Pandas

  • pandas is a Python library for data processing and analysis. Pandas provides a great range of methods to modify and operate on data; in particular, it allows queries and joins of tables.
  • In pandas, you can use various types (for example, integers, dates, floating-point numbers, and strings) in a single table.
  • Another valuable tool provided by pandas is its ability to ingest from a great variety of file formats and databases, like SQL, Excel files, JSON, and comma-separated values (CSV) files.

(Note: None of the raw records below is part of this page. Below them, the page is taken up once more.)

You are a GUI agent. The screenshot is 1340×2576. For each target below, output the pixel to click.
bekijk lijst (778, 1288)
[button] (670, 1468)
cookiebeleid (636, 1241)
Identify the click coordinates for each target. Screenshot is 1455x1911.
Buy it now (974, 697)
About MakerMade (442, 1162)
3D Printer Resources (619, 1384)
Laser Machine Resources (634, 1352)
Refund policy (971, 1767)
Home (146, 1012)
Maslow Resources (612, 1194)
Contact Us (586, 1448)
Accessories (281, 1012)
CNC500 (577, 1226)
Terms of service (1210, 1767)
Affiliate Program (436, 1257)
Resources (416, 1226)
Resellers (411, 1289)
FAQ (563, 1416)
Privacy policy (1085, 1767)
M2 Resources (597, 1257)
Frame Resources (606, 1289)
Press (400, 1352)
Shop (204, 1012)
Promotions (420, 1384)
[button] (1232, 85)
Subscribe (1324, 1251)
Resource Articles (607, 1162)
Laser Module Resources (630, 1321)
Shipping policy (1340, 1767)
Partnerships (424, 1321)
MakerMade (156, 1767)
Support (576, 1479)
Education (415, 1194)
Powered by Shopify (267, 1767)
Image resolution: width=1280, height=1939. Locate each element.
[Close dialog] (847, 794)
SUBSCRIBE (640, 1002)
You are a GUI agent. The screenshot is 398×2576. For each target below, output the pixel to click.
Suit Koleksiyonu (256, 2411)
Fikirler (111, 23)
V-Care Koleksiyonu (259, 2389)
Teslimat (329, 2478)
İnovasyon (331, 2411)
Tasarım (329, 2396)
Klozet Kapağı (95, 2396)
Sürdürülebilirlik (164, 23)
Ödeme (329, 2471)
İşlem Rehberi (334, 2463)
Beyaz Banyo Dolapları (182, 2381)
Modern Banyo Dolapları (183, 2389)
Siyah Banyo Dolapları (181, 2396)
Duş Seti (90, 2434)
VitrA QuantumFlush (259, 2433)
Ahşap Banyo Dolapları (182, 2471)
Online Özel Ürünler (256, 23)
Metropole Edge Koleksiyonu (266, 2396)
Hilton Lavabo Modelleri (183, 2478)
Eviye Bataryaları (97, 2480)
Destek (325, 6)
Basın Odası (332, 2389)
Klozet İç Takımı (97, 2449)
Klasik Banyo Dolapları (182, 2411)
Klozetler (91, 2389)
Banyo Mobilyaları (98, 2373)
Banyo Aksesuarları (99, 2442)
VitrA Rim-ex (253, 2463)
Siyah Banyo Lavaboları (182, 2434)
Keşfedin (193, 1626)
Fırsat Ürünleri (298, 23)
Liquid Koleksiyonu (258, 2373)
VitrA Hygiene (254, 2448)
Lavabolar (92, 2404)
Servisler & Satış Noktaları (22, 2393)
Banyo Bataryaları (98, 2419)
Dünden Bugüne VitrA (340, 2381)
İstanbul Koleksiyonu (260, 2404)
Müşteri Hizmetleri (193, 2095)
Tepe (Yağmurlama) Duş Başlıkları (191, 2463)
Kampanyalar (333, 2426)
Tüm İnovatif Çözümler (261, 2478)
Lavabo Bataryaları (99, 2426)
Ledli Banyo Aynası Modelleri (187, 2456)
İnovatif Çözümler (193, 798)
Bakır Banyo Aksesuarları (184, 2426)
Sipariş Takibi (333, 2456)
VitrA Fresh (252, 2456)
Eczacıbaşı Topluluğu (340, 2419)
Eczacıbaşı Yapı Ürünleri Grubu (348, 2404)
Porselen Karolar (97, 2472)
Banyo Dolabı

  • It is built around a data structure called the Series and DataFrame.

loading the library

  import pandas as pd

Basic

Making a Series

  • basic

    import pandas as pd
    sales = ["David", "Bob", "Josh"]
    series = pd.Series(data=sales)
    print(series)
    
  • You can set the column name if you like.

    import pandas as pd
    sales  = ["David", "Bob", "Josh"]
    column = "Members"
    series = pd.Series(data=sales, name=column)
    print(series)
    

Making a DataFrame

  • DataFrame is more useful than Series, so it is more often used.
  • DataFrame assembles Series, so you can think like the Series is a vector and DataFrame is a matrix.
    import pandas as pd
    sales = [["P001", "Windows", 85000],
            ["P002", "Mac", 120000],
            ["P003", "Windows", 200000],
            ["P004", "Mac", 130000]]
    columns = ["Product ID", "OS", "Price"]
    df = pd.DataFrame(data=sales, columns=columns)
    print(df)
    

Statictics

  • Using simple functions
    df["Price"].min()
    df["Price"].max()
    df["Price"].mean()
    

Sort

  • ascending: from low value to high value
  • descending: from high value to low value
    df = df.sort_values(by="Price")  # ascending
    df = df.sort_values(by="Price", ascending=False)  # descending
    
print(df.head())

Filtering: taking subgroup

df_win = df[df["OS"]=="Windows"]
df_mac = df[df["OS"]=="Mac"]

df_new = df[(df["Price"] > 100000) & (df["OS"]=="Mac")]  # multiple condition

Importing from CSV (comma separated file) file

import pandas as pd
df = pd.read_csv("sample.csv")
print(df.head())

Exercise

  • Suppose you have sales data in a CSV file (sales_data.csv) containing a column named "Sales".
  • Load this data into a Pandas DataFrame and see the DataFrame with df.head() function.
  • Calculate the total, average, max, min sales with .sum(), mean(), max(), and min() functions. answer

Some important commands

  • Let's analye the following DataFrame again.

    import pandas as pd
    sales = [["P001", "Windows", 85000],
            ["P002", "Mac", 120000],
            ["P003", "Windows", 200000],
            ["P004", "Mac", 130000]]
    columns = ["Product ID", "OS", "Price"]
    df = pd.DataFrame(data=sales, columns=columns)
    print(df)
    
  • Here are examples showcasing basic usages of Pandas:

Access specific rows using iloc (by index)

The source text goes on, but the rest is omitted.